What this task involves: The data is to be reproduced in full and without error.

════════

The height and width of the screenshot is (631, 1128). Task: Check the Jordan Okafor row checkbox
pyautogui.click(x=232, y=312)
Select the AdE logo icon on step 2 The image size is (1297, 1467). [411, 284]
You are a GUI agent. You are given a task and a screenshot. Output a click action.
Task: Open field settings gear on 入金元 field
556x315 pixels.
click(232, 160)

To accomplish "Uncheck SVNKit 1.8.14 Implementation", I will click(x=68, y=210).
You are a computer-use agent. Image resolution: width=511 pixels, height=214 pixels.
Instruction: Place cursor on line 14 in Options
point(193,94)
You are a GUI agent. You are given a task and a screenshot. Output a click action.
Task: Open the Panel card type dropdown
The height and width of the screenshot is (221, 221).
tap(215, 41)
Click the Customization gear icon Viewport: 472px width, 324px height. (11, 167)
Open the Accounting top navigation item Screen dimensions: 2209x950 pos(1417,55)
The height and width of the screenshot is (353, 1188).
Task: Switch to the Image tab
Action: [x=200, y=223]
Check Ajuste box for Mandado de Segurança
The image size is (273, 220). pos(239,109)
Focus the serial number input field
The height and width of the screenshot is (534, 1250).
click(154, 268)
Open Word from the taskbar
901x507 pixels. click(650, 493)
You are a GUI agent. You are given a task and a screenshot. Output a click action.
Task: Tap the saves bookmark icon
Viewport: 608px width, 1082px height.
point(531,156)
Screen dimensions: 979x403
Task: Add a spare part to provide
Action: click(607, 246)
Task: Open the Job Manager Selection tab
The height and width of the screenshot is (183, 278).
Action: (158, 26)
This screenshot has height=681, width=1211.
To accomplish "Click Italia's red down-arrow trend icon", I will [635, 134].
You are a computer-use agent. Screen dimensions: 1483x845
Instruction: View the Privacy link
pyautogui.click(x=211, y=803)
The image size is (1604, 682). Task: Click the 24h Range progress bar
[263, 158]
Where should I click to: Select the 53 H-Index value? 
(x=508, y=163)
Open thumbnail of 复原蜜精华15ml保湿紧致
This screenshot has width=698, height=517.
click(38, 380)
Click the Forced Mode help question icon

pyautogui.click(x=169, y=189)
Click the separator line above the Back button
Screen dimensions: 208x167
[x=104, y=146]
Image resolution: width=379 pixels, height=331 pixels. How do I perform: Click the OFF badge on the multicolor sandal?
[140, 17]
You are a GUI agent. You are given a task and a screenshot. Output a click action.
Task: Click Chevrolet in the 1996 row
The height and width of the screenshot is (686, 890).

════════

Task response:
The height and width of the screenshot is (631, 1128). Task: Check the Jordan Okafor row checkbox
pyautogui.click(x=232, y=312)
Select the AdE logo icon on step 2 The image size is (1297, 1467). [411, 284]
You are a GUI agent. You are given a task and a screenshot. Output a click action.
Task: Open field settings gear on 入金元 field
556x315 pixels.
click(232, 160)

To accomplish "Uncheck SVNKit 1.8.14 Implementation", I will click(x=68, y=210).
You are a computer-use agent. Image resolution: width=511 pixels, height=214 pixels.
Instruction: Place cursor on line 14 in Options
point(193,94)
You are a GUI agent. You are given a task and a screenshot. Output a click action.
Task: Open the Panel card type dropdown
The height and width of the screenshot is (221, 221).
tap(215, 41)
Click the Customization gear icon Viewport: 472px width, 324px height. (11, 167)
Open the Accounting top navigation item Screen dimensions: 2209x950 pos(1417,55)
The height and width of the screenshot is (353, 1188).
Task: Switch to the Image tab
Action: [x=200, y=223]
Check Ajuste box for Mandado de Segurança
The image size is (273, 220). pos(239,109)
Focus the serial number input field
The height and width of the screenshot is (534, 1250).
click(154, 268)
Open Word from the taskbar
901x507 pixels. click(650, 493)
You are a GUI agent. You are given a task and a screenshot. Output a click action.
Task: Tap the saves bookmark icon
Viewport: 608px width, 1082px height.
point(531,156)
Screen dimensions: 979x403
Task: Add a spare part to provide
Action: click(607, 246)
Task: Open the Job Manager Selection tab
The height and width of the screenshot is (183, 278).
Action: (158, 26)
This screenshot has height=681, width=1211.
To accomplish "Click Italia's red down-arrow trend icon", I will [635, 134].
You are a computer-use agent. Screen dimensions: 1483x845
Instruction: View the Privacy link
pyautogui.click(x=211, y=803)
The image size is (1604, 682). Task: Click the 24h Range progress bar
[263, 158]
Where should I click to: Select the 53 H-Index value? 
(x=508, y=163)
Open thumbnail of 复原蜜精华15ml保湿紧致
This screenshot has width=698, height=517.
click(38, 380)
Click the Forced Mode help question icon

pyautogui.click(x=169, y=189)
Click the separator line above the Back button
Screen dimensions: 208x167
[x=104, y=146]
Image resolution: width=379 pixels, height=331 pixels. How do I perform: Click the OFF badge on the multicolor sandal?
[140, 17]
You are a GUI agent. You are given a task and a screenshot. Output a click action.
Task: Click Chevrolet in the 1996 row
The height and width of the screenshot is (686, 890).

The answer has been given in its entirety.